Description of the task: Write out the lines from the one containing "Identify the location of the" through the one containing "at (86, 85).", both included, as a numbered list, leaving out blank lines. Include no other lines.

Source material:
## start

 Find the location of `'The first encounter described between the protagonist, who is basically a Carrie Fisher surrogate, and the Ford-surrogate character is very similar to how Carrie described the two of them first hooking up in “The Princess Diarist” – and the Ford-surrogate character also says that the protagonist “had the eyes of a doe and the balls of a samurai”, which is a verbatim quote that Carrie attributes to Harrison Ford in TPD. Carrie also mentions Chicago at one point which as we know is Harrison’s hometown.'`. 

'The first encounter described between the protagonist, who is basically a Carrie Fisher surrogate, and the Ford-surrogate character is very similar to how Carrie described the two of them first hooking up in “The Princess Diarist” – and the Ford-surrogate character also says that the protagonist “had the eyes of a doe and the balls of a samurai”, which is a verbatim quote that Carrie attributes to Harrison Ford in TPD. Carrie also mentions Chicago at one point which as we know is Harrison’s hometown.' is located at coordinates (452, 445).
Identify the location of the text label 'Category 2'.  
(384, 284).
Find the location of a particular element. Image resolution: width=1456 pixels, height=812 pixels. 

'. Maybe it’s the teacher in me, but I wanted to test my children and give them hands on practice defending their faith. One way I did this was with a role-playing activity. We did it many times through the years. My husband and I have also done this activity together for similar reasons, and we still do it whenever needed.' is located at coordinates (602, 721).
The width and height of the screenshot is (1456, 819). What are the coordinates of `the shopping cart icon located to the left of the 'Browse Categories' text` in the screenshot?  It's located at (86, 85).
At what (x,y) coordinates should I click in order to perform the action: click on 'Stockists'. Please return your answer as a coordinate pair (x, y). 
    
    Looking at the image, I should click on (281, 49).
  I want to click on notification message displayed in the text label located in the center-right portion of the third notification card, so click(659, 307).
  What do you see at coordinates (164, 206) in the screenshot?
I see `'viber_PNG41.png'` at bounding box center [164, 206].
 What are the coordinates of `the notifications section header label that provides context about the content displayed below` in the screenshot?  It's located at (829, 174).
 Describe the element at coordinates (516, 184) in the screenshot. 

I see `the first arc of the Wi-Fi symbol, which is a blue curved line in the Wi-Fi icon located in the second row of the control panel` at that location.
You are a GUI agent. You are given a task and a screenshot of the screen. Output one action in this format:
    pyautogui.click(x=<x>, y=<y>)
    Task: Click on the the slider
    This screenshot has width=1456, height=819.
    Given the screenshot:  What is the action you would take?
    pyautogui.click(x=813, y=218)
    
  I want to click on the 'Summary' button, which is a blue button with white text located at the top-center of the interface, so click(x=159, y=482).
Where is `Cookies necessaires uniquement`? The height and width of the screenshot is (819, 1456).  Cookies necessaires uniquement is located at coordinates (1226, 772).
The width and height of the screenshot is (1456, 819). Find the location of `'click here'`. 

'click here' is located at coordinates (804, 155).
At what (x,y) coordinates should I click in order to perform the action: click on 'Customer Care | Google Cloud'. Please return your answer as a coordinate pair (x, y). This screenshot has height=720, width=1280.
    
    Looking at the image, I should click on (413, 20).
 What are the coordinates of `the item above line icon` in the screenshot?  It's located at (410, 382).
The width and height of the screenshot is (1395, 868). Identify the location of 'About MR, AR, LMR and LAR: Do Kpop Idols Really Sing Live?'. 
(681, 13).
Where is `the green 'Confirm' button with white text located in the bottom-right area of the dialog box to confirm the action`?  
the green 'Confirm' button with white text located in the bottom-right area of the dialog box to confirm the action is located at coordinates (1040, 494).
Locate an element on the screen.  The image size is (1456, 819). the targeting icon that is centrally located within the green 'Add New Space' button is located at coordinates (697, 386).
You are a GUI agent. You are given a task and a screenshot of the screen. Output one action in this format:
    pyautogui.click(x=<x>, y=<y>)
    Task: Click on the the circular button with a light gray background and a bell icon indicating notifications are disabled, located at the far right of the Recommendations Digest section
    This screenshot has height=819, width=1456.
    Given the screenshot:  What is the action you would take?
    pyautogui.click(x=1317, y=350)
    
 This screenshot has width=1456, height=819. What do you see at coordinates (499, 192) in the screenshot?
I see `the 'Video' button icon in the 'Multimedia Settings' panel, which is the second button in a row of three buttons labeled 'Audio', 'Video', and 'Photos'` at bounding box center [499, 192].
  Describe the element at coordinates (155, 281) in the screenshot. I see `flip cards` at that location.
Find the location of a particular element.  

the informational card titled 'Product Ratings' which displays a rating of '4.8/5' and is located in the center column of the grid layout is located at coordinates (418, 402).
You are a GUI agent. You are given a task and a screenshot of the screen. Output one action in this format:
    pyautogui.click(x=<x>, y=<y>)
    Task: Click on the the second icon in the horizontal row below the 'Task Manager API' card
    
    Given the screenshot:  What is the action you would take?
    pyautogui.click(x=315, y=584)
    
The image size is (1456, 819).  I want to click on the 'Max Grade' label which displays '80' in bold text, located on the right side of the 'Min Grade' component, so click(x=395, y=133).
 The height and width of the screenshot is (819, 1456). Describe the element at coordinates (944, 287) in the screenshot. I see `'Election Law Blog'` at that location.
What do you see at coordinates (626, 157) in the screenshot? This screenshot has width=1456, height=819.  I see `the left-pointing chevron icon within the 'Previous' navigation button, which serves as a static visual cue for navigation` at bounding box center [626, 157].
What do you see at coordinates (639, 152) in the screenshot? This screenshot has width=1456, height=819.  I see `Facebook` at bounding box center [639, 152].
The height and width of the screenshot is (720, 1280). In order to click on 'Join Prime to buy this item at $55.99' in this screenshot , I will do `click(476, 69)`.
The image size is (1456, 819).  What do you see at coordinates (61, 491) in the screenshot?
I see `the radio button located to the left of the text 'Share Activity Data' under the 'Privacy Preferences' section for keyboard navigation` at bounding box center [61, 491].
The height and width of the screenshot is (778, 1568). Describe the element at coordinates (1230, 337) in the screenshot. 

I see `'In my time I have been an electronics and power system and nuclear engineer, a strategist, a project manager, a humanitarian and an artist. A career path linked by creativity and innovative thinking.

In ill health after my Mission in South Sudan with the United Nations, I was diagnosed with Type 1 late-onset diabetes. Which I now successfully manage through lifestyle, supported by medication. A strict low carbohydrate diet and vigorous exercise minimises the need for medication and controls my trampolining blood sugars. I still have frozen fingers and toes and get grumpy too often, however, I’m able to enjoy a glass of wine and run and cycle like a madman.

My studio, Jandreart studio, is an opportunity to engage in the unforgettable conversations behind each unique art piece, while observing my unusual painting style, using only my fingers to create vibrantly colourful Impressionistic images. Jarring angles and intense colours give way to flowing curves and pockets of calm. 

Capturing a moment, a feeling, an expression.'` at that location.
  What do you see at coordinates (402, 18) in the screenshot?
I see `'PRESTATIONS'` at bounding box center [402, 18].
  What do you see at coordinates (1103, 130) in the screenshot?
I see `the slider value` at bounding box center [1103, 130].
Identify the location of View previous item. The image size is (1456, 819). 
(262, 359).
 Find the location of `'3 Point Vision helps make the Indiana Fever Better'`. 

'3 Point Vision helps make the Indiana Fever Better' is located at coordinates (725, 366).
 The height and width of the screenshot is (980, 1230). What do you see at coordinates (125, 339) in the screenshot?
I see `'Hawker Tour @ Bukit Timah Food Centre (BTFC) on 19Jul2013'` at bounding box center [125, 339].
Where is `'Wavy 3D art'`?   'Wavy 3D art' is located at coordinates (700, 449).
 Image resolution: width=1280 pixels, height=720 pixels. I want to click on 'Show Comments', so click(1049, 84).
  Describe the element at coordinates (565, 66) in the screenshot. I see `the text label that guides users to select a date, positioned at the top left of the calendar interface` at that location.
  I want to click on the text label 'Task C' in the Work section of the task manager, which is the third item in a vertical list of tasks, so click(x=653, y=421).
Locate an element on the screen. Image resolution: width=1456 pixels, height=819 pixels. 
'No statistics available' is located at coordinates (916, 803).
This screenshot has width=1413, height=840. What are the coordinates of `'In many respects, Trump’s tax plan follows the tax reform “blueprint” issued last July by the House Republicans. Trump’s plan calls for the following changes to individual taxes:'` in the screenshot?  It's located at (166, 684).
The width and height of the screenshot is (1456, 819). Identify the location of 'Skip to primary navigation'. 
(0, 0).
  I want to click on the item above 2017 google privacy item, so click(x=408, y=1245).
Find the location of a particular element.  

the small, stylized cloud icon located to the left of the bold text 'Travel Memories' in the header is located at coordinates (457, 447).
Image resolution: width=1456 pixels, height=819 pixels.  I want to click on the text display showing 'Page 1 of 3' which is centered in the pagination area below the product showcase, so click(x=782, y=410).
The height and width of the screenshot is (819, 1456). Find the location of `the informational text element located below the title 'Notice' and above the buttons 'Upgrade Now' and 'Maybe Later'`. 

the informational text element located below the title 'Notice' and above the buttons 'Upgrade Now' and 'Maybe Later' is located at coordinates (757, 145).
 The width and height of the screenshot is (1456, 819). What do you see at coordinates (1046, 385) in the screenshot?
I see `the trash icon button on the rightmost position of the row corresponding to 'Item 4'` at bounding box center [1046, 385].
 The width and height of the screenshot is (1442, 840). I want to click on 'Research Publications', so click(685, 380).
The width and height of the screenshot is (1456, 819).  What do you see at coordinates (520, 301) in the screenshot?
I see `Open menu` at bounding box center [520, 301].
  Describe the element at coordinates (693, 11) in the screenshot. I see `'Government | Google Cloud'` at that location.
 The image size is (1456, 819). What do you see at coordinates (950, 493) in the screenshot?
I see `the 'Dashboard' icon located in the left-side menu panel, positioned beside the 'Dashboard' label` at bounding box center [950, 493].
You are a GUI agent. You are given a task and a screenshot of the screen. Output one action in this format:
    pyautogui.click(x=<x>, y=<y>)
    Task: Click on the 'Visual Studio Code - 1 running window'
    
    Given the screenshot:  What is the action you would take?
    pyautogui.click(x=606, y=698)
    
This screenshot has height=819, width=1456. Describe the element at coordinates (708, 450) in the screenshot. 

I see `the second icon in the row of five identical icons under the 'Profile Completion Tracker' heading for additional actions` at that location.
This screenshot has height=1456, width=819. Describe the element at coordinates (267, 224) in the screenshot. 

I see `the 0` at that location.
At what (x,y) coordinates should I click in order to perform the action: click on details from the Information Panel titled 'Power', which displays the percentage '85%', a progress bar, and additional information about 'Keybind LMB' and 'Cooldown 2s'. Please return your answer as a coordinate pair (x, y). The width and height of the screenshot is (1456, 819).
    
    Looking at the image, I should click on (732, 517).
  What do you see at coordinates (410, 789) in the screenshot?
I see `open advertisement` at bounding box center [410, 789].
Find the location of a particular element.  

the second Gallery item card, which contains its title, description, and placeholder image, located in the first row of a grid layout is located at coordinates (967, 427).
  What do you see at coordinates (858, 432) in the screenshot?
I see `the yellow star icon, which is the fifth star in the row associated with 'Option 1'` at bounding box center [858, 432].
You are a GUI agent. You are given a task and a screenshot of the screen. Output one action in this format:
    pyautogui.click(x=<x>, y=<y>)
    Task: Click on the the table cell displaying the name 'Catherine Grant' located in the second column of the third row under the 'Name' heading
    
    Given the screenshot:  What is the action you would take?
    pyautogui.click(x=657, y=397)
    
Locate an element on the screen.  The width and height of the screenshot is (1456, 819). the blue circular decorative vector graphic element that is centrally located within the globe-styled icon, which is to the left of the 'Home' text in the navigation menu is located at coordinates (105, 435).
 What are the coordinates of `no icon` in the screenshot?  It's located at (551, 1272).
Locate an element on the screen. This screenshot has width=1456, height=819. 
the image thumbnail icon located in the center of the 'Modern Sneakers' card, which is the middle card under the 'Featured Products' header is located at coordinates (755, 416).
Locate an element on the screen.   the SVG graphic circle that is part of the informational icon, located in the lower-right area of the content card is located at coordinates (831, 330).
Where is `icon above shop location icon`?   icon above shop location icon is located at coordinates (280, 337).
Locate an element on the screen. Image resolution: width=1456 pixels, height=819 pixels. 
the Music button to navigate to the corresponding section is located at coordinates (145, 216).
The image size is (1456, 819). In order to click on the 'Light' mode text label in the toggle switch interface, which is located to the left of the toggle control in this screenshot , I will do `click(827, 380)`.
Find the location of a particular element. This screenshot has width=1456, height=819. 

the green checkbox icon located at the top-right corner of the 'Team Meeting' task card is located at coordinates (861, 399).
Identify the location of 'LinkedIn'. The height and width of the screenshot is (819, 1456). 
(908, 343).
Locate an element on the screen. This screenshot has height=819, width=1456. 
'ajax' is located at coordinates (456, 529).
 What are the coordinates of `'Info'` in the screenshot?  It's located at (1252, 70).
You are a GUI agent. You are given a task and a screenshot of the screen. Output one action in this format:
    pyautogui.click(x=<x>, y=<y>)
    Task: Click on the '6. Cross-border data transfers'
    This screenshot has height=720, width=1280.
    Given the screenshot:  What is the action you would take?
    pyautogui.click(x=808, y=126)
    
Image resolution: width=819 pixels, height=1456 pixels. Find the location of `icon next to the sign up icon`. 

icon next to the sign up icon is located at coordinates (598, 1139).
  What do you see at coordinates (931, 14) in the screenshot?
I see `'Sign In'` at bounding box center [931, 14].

## end

Answer to the problem:
1. Identify the location of the text label 'Category 2'.  
2. (384, 284).
3. Find the location of a particular element. Image resolution: width=1456 pixels, height=812 pixels. 
4. '. Maybe it’s the teacher in me, but I wanted to test my children and give them hands on practice defending their faith. One way I did this was with a role-playing activity. We did it many times through the years. My husband and I have also done this activity together for similar reasons, and we still do it whenever needed.' is located at coordinates (602, 721).
5. The width and height of the screenshot is (1456, 819). What are the coordinates of `the shopping cart icon located to the left of the 'Browse Categories' text` in the screenshot?  It's located at (86, 85).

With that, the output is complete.